Il y a longtemps j’avais lu que l’épreuve du feu pour un poète était d’écrire un sonnet. La camisole de la métrique et la cadence imposée de sa composition révélaient le pire ou le meilleur de ceux qui s’étaient déjà exercés à l’épreuve de la rime assonante. J’avoue que dans l’irrévérence de mes dix-sept ans il me semblait que ces endécasyllabes regroupés en deux quatrains et deux tercets, valaient seulement pour ceux qui s’étaient essayés sans succès à la liberté de la poésie moderne. Déploiement de nouveautés dont je faisais étalage, jusqu’à ce que je lise Quevedo et que la théorie du rejet de l’association « cuidado » / « enamorado » me fasse tomber parterre.
Eh bien je dois vous dire que tout comme pour le sonnet il n’y a rien de plus difficile que la rédaction d’un manuel technique. Je sais, vous allez rire et dire que n’importe qui peut rédiger la fiche d’information d’un médicament ou le manuel d’utilisation d’une machine à laver. Essayez donc pour voir, faites l’expérience pour voir combien il est difficile de rédiger une fiche d’instructions qui ne porte pas la même rengaine ennuyeuse et sans grâce de toutes les autres. Vous vous rendrez alors compte combien il est ardu de ne pas paraitre trop didactique, ni prétentieusement professoral, pour éviter que l’ennui ne décourage les lecteurs.
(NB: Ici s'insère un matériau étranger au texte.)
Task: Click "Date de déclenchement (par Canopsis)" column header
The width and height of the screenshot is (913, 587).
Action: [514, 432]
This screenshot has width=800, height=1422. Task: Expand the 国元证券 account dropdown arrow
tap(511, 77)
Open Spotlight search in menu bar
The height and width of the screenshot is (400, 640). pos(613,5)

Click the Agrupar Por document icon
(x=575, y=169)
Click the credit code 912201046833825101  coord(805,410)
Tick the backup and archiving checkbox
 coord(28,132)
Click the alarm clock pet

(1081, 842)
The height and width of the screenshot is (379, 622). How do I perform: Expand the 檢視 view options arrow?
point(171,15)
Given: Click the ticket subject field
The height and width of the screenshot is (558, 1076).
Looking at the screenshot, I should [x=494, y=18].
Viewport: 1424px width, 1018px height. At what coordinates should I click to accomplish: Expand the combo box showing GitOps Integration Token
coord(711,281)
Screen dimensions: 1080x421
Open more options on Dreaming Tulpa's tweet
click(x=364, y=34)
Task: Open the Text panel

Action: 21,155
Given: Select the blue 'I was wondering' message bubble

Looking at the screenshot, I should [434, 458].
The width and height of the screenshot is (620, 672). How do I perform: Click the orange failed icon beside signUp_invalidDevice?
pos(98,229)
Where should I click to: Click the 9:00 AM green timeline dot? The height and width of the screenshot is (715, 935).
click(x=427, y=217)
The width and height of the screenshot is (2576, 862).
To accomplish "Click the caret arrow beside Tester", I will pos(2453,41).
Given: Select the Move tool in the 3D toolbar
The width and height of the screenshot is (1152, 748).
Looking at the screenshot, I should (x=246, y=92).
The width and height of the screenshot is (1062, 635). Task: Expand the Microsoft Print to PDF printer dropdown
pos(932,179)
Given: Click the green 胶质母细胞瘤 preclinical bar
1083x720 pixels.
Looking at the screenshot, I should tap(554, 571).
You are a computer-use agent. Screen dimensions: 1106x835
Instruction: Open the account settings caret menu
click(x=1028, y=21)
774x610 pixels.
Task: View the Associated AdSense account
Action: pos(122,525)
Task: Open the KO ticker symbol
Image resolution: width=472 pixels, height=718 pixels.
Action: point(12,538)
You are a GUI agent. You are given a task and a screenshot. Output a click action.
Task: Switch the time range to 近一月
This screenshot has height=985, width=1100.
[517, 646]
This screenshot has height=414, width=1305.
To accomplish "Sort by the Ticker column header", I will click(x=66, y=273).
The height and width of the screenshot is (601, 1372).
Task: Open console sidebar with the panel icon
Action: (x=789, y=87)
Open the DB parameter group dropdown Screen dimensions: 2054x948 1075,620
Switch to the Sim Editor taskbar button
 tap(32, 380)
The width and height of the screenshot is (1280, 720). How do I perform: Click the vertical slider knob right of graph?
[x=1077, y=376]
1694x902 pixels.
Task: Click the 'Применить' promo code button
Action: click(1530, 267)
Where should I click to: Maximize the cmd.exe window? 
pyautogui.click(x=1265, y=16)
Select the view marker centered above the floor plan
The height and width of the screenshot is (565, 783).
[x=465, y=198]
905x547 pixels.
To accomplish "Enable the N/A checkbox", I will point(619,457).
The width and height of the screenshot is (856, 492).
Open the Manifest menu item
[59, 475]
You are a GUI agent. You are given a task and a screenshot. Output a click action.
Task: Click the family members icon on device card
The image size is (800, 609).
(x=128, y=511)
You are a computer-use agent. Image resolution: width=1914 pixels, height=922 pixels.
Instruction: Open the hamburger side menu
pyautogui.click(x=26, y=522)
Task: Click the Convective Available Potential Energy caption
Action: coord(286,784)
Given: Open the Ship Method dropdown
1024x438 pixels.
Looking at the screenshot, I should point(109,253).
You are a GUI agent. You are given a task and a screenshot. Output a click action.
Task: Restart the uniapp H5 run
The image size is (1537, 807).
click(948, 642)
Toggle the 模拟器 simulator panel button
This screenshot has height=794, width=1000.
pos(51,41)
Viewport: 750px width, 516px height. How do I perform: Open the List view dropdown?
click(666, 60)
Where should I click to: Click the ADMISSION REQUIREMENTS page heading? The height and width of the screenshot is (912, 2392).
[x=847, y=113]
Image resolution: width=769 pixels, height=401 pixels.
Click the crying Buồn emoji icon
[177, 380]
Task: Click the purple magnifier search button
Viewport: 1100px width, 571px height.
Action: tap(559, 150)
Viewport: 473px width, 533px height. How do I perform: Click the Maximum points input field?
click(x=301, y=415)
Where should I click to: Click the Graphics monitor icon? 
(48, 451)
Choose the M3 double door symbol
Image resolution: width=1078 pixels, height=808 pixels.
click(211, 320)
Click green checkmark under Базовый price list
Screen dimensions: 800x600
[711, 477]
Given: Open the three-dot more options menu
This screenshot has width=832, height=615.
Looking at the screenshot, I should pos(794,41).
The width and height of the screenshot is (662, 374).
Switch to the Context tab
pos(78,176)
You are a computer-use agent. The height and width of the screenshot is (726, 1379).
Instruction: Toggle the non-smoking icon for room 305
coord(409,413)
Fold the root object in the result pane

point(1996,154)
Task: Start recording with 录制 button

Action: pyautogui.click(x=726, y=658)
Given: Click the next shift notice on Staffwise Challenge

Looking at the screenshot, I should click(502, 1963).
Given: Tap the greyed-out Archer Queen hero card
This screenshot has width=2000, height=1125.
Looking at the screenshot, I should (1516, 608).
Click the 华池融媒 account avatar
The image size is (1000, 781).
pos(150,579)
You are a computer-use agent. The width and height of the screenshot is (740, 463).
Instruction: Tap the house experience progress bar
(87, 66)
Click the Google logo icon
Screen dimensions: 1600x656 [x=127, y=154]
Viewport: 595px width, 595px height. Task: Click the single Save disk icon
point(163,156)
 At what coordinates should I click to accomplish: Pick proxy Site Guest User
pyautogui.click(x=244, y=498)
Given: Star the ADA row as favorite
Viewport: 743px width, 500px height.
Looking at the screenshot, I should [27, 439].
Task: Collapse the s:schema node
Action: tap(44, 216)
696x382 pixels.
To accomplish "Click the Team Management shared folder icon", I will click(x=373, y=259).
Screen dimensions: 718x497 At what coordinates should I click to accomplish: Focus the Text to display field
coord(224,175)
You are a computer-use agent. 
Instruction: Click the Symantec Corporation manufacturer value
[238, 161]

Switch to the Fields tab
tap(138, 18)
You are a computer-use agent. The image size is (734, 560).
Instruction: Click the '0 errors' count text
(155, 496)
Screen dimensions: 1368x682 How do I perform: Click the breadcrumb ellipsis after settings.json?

Je vous raconte ça car je termine un manuel sur WordPress intitulé « Un blog pour parler au monde ». Quand je relis les plus de quatre cents pages que j’ai rédigées je me demande comment j’ai trouvé dans l’instabilité cubaine le temps la paix et l’habileté pour arriver à bout d’un pareil livre. Des amis me disent que je me suis aventurée dans un genre mineur … et ça me fait bien rire. En réalité, je l’avoue, j’ai tout simplement réalisé mon délicat sonnet personnel, avec ses vingt chapitres pareils à quatorze vers et quelques conseils techniques faute de déclaration d’amour. Mon livre par les hasards de la vie sera présenté à Madrid le 21 mai prochain, le jour de la naissance de ce poète aux lunettes rondes et au nez aquilin. Le même qui, insolent, a écrit « ma flamme sait nager dans l’eau froide et manquer de respect à la loi si sévère », comme si au lieu d’un « romance » éternel il racontait l’action de conduire un blog depuis un pays plongé dans la censure.